Eyewitnesses can be wrong for any number of reasons. Occasionally, an eyewitness deliberately lies. These witnesses may be the actual perpetrators and are trying to throw suspicion on someone else, or they may hold a grudge of some kind against the defendant or another involved party. Unfortunately, there is not much the courts can do to stop deliberately dishonest witnesses from lying other than to rely on cross-examination to cast doubt on their account and hope that other actors within the criminal justice system will be able to gather sufficient evidence to refute their account, such that no honest prosecutor will want to use their testimony. Although deliberate deception is always a possibility, it seems to be comparatively rare, and most eyewitnesses who misidentify a suspect are probably doing so unintentionally.

Unintentional misidentification can also occur for a variety of reasons, but the vast body of research produced in recent years has shown that at least some unintentional misidentifications are caused by the way in which law enforcement handles identification procedures (National Academy of Sciences, 2014).1 For example, presenting witnesses in a simultaneous rather than a serial fashion appears to increase the risk for misidentification, especially when the actual perpetrator is not present in the lineup (Steblay, Dysart, and Wells, 2011; Wells, Steblay, and Dysart, 2015). In simultaneous procedures, witnesses view several photos or people at the same time. While looking at the entire group, witnesses are asked to identify the perpetrator. When a witness is given a closed set of alternatives, as in this situation, a psychological process known as relative judgment makes it likely that the witness will feel “forced” to make a choice from among the options presented. As a consequence, witnesses tend to select the alternative that looks the most like their memory of the perpetrator, rather than to make no selection at all (Wells, 2006). With serial procedures, by contrast, witnesses view photographs or people one at a time and are asked whether that person is the perpetrator or not before another choice is presented. This process is meant to encourage individual assessment and to prevent the relative judgment process from tainting identifications.

Reusing the same witness with the same suspect in multiple identification procedures also enhances the chance that the witness will select that suspect, regardless of that suspect’s actual guilt (Steblay, 2011; Steblay, Dietrich, Ryan, Raczynski, and James, 2011). The person may look familiar, not from the crime but from the previous lineup, or the witness may recognize that all the fillers have changed and thus conclude that the correct choice is the repeated suspect. Having a detective who knows the identity of the suspect administer the lineup may also result in misidentification due to inadvertent cueing of the witness and is also not recommended (Garrioch and Brimacombe, 2001; Steblay, Wells, and Douglass, 2014).

» Dataset rows
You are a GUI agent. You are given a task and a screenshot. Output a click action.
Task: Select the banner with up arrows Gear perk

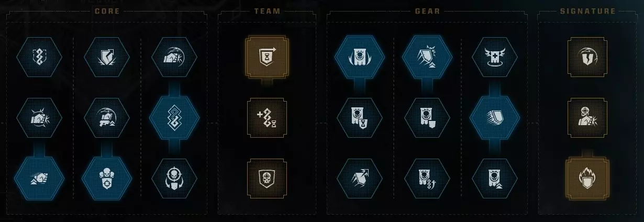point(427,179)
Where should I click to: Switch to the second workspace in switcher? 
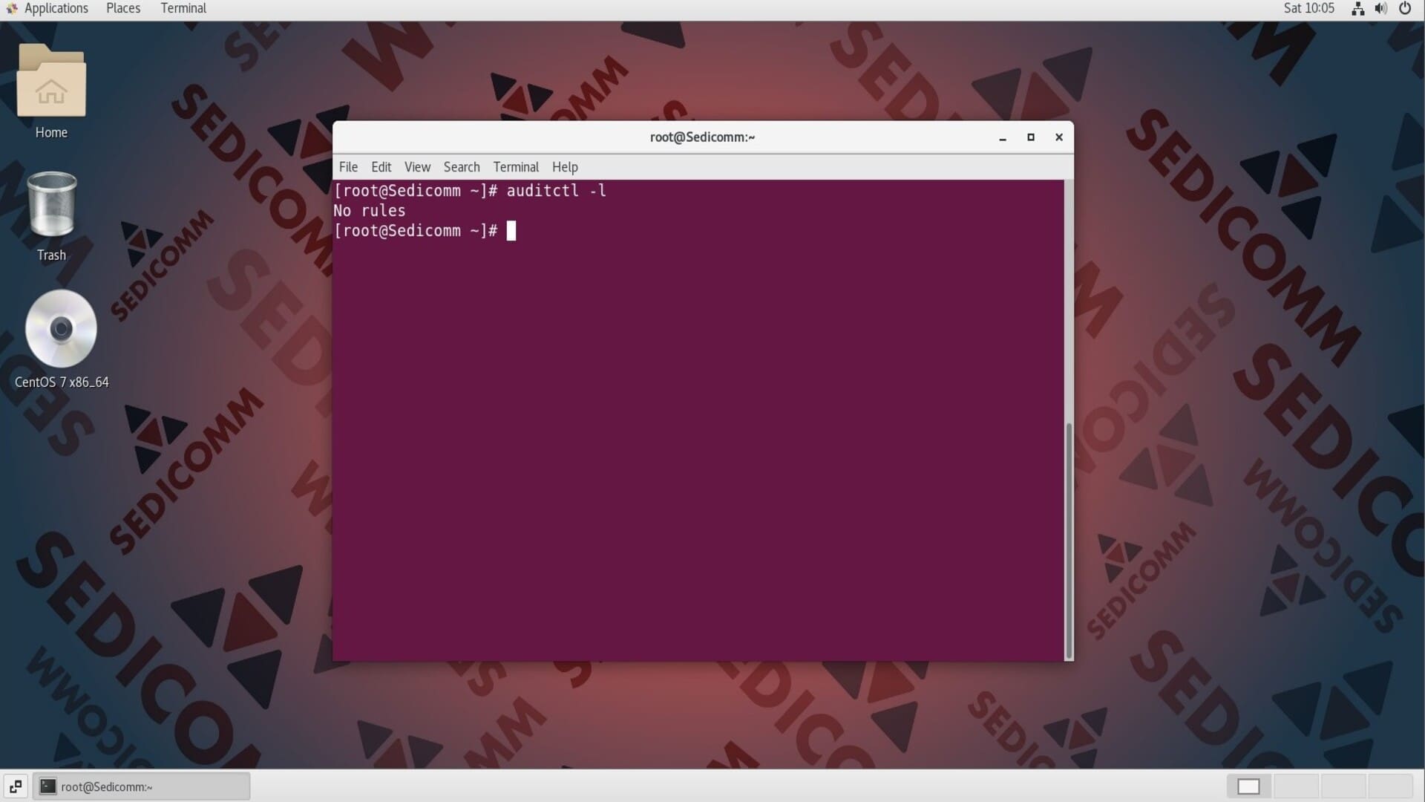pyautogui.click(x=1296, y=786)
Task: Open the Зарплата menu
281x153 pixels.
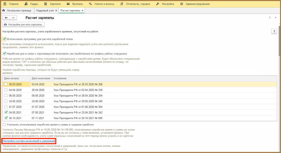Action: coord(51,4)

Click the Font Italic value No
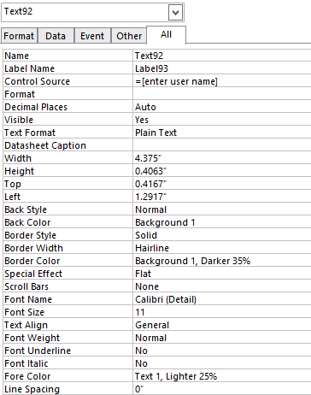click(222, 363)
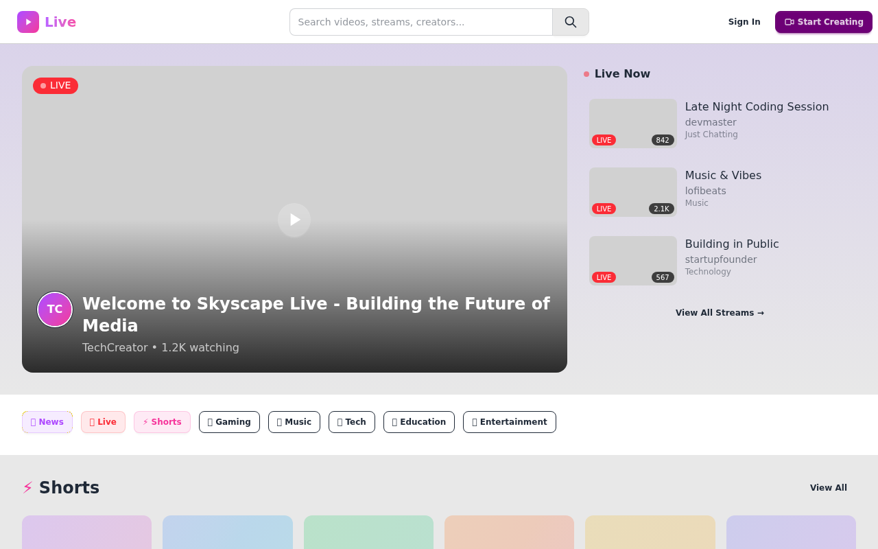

==

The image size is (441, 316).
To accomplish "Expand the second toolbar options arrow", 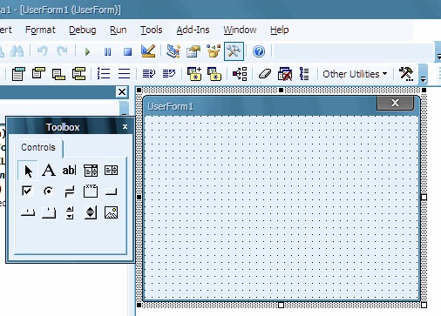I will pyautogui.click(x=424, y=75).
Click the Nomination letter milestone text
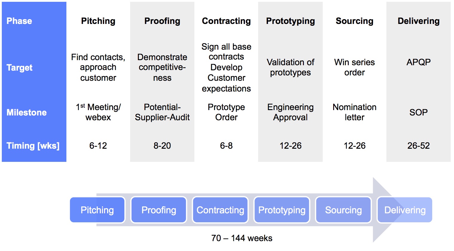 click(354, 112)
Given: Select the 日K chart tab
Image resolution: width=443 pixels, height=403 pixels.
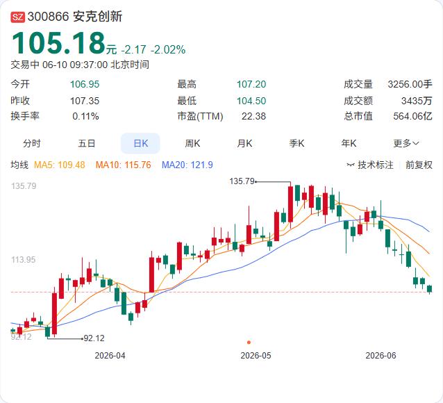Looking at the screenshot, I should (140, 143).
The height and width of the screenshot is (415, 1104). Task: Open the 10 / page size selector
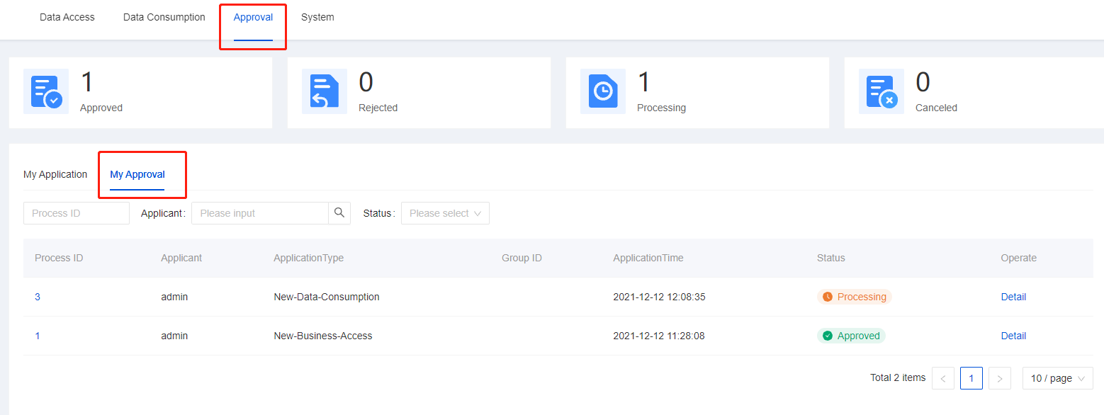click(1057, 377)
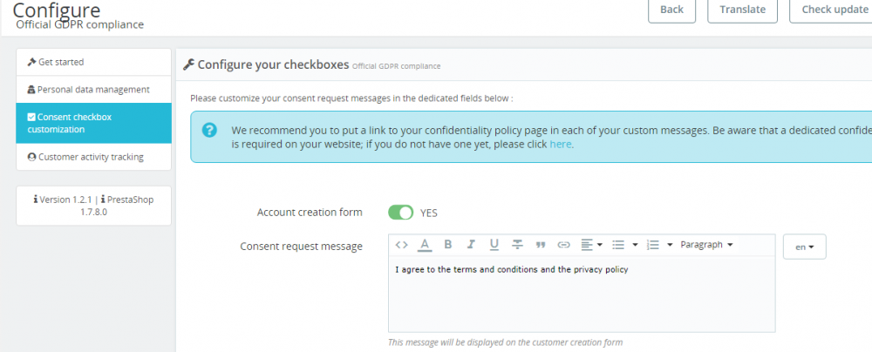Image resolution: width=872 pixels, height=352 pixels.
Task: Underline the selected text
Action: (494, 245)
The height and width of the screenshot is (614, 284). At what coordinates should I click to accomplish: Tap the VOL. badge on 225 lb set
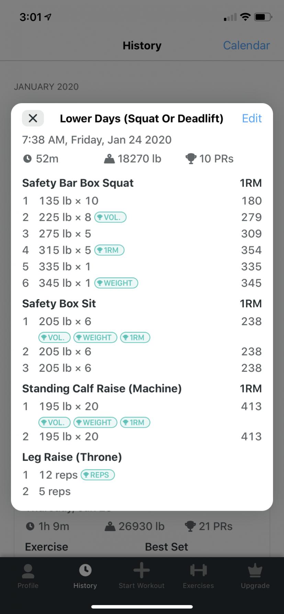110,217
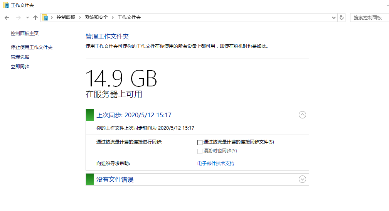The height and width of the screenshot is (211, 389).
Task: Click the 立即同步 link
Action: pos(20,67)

...

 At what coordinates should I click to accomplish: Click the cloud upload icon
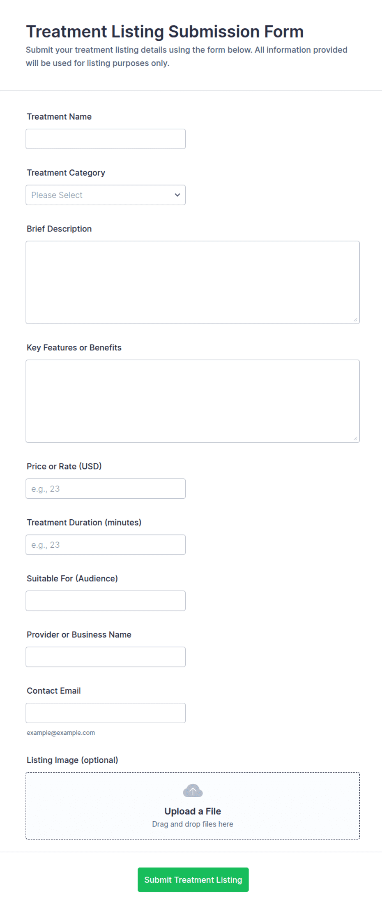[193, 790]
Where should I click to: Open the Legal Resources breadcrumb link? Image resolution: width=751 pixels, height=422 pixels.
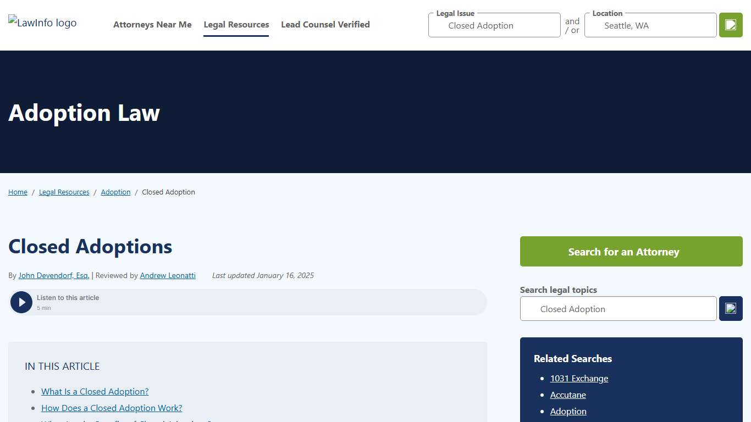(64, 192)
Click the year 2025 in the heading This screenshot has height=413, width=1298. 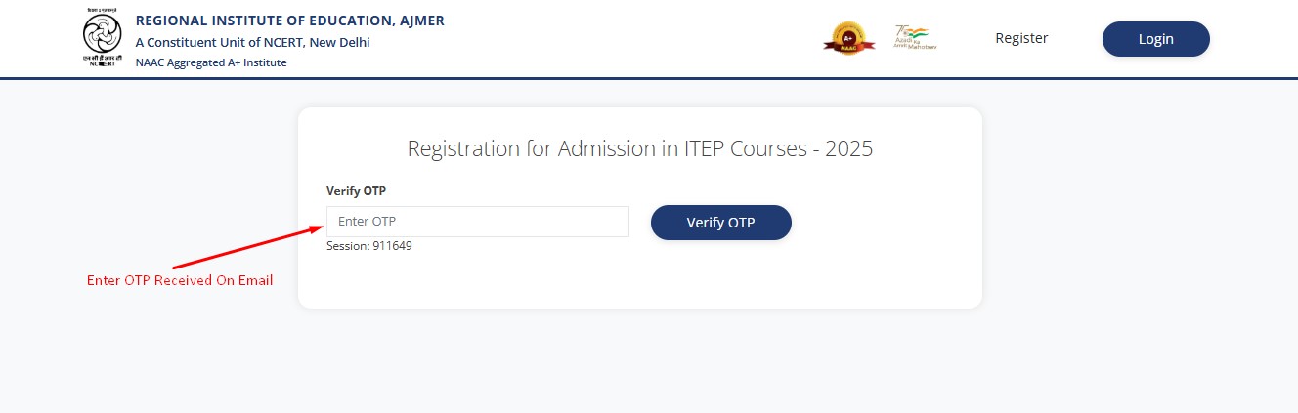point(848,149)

» Direction 1
List every source citation given in parentheses in the eyewitness passage.
» Direction 2
Please extract the portion of the eyewitness passage between "Eyewitnesses can be" and "doing so unintentionally.", inclusive.
» Direction 3
According to the eyewitness passage, which psychological process makes a witness in a simultaneous procedure feel "forced" to choose?
The lines are separate material and have no connection to the eyewitness passage.

» Complete answer 1
- National Academy of Sciences, 2014
- Steblay, Dysart, and Wells, 2011
- Wells, Steblay, and Dysart, 2015
- Wells, 2006
- Steblay, 2011
- Steblay, Dietrich, Ryan, Raczynski, and James, 2011
- Garrioch and Brimacombe, 2001
- Steblay, Wells, and Douglass, 2014

» Complete answer 2
Eyewitnesses can be wrong for any number of reasons. Occasionally, an eyewitness deliberately lies. These witnesses may be the actual perpetrators and are trying to throw suspicion on someone else, or they may hold a grudge of some kind against the defendant or another involved party. Unfortunately, there is not much the courts can do to stop deliberately dishonest witnesses from lying other than to rely on cross-examination to cast doubt on their account and hope that other actors within the criminal justice system will be able to gather sufficient evidence to refute their account, such that no honest prosecutor will want to use their testimony. Although deliberate deception is always a possibility, it seems to be comparatively rare, and most eyewitnesses who misidentify a suspect are probably doing so unintentionally.

» Complete answer 3
Relative judgment.